De igual modo, en Cantabria han reemplazado como socio del Ejecutivo a Podemos, que no tragó con las irregularidades de Sodercan detectadas por los informes de Intervención. Resulta paradójico que ahora se demande una ley que proteja al funcionario que denuncia, cuando aquí al mismo tiempo no damos crédito ni investigamos la denuncia del interventor general.
Conviene descifrar, por tanto, de quién quieren proteger a los empleados públicos. Aquel iniciático impulso vital del partido naranja, que venía a regenerar la democracia, ahora se ha enredado un poco. Porque, en el momento de reivindicar esta propuesta anticorrupción, dos de sus propios mentores diputado Carrancio y concejal González son víctimas de una investigación interna por la presunta falsificación de un acta presentada como prueba ante un juzgado. Hasta que se disipen las dudas no parece apropiado formular una propuesta de este cariz. Temprano se contagia el hábito de que nada cause sonrojo.
La cuestión es quién nos protege de los que dicen que vienen a protegernos de la corrupción. El trabalenguas se desenreda con facilidad: con qué afán los empleados públicos van a denunciar infracciones y corruptelas cuando los gobiernos y los partidos políticos las pasan por alto y los propios ciudadanos las indultan en las urnas.
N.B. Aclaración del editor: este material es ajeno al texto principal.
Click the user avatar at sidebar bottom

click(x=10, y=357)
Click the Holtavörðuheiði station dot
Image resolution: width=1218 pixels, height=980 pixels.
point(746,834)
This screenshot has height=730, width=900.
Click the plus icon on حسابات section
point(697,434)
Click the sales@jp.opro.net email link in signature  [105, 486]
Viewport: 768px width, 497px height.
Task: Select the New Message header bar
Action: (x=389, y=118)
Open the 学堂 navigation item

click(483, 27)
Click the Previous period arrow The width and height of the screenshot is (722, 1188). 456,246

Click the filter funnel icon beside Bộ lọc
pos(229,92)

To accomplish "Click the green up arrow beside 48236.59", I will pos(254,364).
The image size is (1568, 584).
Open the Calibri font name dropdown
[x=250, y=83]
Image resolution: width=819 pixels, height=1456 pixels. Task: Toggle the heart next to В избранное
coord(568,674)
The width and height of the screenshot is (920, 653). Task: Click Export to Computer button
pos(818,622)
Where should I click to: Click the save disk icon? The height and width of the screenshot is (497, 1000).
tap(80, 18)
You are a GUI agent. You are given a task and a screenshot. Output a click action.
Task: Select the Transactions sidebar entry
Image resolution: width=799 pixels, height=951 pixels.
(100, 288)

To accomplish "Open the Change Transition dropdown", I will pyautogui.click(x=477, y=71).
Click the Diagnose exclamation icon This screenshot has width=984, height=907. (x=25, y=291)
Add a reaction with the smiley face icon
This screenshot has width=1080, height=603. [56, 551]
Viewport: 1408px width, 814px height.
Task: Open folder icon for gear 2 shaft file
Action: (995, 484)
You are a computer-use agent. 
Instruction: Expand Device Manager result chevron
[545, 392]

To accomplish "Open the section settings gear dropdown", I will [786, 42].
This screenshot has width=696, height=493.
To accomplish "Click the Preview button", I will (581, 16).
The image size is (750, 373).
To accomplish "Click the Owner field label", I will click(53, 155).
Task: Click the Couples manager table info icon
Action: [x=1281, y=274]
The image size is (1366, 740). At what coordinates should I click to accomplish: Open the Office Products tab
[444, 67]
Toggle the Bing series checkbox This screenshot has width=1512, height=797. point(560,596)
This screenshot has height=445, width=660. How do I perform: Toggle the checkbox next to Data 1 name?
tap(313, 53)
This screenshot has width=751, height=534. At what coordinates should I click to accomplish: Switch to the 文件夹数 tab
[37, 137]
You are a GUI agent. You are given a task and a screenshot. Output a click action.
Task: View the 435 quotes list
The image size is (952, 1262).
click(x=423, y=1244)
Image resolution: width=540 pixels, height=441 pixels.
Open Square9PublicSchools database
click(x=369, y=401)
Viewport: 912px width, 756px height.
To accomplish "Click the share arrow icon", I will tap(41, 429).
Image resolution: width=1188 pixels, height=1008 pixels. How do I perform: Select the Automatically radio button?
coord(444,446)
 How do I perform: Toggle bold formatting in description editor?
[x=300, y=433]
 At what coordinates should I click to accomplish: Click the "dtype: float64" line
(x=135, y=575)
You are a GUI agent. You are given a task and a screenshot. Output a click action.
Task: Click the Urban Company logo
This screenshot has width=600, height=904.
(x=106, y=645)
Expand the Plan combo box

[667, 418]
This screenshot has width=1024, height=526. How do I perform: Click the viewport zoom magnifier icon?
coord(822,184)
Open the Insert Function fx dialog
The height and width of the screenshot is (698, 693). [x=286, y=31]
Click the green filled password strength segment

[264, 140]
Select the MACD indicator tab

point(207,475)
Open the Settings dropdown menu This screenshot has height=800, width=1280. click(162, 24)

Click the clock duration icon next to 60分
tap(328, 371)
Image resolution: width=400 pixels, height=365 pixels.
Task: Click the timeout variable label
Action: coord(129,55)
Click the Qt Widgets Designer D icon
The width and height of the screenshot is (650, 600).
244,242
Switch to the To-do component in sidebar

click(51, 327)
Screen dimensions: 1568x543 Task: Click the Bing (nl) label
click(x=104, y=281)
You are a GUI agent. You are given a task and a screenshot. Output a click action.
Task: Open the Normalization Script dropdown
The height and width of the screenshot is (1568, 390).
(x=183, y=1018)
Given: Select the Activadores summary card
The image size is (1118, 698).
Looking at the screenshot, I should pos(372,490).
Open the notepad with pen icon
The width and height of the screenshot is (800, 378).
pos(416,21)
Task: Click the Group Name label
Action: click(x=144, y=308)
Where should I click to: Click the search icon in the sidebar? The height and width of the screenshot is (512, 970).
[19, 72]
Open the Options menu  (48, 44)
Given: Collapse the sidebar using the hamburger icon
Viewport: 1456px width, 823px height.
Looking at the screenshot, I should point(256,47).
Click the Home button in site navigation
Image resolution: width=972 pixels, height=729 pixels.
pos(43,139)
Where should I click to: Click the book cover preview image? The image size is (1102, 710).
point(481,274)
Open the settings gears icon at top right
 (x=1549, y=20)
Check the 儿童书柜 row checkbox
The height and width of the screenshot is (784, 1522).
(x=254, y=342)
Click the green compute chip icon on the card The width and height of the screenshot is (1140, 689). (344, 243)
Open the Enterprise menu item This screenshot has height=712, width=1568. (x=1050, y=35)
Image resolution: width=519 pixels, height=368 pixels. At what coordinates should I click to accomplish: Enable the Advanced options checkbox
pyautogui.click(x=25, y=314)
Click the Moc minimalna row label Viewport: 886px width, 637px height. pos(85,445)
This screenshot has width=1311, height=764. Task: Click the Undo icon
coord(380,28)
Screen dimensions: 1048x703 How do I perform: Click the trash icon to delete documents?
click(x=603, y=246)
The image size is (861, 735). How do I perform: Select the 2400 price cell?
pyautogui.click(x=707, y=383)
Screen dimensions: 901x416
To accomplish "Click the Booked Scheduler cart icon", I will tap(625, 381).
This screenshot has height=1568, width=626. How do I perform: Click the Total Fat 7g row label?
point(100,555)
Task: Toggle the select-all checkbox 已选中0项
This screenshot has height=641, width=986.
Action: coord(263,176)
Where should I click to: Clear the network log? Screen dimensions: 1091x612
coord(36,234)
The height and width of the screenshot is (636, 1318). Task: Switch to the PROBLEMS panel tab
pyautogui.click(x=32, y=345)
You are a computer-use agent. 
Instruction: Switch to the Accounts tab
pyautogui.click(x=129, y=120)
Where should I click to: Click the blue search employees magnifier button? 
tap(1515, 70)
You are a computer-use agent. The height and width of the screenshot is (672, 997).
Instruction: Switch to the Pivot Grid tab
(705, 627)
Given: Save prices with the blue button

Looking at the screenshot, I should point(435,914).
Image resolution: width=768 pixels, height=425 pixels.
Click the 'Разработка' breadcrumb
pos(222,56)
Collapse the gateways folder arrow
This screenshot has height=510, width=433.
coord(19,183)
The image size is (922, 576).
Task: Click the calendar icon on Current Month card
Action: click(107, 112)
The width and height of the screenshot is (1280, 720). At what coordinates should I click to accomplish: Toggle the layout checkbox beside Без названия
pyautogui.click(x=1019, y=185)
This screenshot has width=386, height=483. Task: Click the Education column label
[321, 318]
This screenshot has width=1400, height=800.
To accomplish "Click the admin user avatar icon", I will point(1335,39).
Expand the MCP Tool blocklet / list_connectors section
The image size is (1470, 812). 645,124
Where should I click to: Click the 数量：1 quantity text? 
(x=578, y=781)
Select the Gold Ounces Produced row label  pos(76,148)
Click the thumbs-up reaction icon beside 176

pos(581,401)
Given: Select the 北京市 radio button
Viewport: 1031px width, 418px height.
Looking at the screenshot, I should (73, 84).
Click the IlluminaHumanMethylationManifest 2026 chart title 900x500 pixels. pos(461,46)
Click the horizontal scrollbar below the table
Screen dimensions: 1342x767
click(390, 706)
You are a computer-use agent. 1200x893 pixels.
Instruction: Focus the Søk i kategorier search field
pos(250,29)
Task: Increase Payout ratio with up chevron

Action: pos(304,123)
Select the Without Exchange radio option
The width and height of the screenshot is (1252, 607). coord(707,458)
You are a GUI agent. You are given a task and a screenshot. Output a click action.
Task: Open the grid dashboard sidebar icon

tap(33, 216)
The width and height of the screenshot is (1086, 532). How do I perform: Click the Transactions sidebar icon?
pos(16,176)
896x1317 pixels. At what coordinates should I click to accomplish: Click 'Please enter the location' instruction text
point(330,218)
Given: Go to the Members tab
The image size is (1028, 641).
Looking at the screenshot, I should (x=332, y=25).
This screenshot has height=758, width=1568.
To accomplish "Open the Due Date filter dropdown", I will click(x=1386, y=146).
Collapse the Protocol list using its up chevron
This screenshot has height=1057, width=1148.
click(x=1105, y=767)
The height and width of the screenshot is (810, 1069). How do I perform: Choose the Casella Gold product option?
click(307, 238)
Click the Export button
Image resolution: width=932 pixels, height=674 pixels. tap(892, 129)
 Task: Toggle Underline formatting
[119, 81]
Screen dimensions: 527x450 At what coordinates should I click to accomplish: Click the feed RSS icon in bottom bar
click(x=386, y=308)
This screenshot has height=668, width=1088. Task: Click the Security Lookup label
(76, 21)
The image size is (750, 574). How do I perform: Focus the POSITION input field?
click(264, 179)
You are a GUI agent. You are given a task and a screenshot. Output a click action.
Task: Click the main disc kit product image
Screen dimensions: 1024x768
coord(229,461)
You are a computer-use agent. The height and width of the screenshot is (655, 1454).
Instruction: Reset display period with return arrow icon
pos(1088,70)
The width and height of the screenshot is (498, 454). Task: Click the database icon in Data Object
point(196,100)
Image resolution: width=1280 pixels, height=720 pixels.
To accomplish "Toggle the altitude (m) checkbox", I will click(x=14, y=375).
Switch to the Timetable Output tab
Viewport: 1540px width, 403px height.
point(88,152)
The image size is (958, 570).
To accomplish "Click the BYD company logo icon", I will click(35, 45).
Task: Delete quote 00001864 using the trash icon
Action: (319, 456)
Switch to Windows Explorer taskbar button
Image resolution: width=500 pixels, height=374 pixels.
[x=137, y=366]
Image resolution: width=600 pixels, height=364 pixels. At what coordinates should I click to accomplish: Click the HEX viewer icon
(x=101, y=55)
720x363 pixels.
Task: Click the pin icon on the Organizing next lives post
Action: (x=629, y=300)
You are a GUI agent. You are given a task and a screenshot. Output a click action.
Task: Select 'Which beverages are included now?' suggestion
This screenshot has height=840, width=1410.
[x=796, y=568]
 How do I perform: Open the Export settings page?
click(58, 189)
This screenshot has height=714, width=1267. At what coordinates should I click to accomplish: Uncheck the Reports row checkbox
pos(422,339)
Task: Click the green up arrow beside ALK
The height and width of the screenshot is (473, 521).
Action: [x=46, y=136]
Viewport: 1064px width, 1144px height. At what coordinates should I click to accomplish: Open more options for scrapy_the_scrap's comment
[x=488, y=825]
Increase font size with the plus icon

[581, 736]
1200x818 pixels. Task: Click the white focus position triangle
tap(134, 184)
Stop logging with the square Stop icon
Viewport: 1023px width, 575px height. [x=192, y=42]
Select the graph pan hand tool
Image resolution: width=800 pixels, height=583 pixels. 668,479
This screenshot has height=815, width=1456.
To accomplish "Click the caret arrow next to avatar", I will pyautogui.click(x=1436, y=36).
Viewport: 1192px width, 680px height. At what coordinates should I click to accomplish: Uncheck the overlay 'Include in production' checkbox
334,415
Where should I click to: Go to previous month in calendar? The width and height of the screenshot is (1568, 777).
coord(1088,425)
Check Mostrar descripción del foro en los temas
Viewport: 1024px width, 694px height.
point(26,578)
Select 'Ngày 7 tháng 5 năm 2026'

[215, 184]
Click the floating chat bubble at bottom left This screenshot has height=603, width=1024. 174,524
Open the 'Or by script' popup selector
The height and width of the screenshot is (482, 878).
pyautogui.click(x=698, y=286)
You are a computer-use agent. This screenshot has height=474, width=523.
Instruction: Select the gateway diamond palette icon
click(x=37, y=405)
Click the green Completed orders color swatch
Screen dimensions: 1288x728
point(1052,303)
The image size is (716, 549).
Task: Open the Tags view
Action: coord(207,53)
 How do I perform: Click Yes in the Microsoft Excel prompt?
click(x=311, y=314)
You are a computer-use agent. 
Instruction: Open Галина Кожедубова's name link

Se acaba de nombrar nueva presidenta de la Sala de lo Penal de la Audiencia Nacional a una magistrada recusada, por sus propios compañeros, del juicio Gürtel por su vinculación al Partido Popular. Casualmente, entre sus competencias recaen las grandes causas de corrupción y de delincuencia económica. No cambian los malos hábitos, en todo caso cambian a los jueces. Todos somos iguales ante la ley, pero no ante los encargados de aplicarla.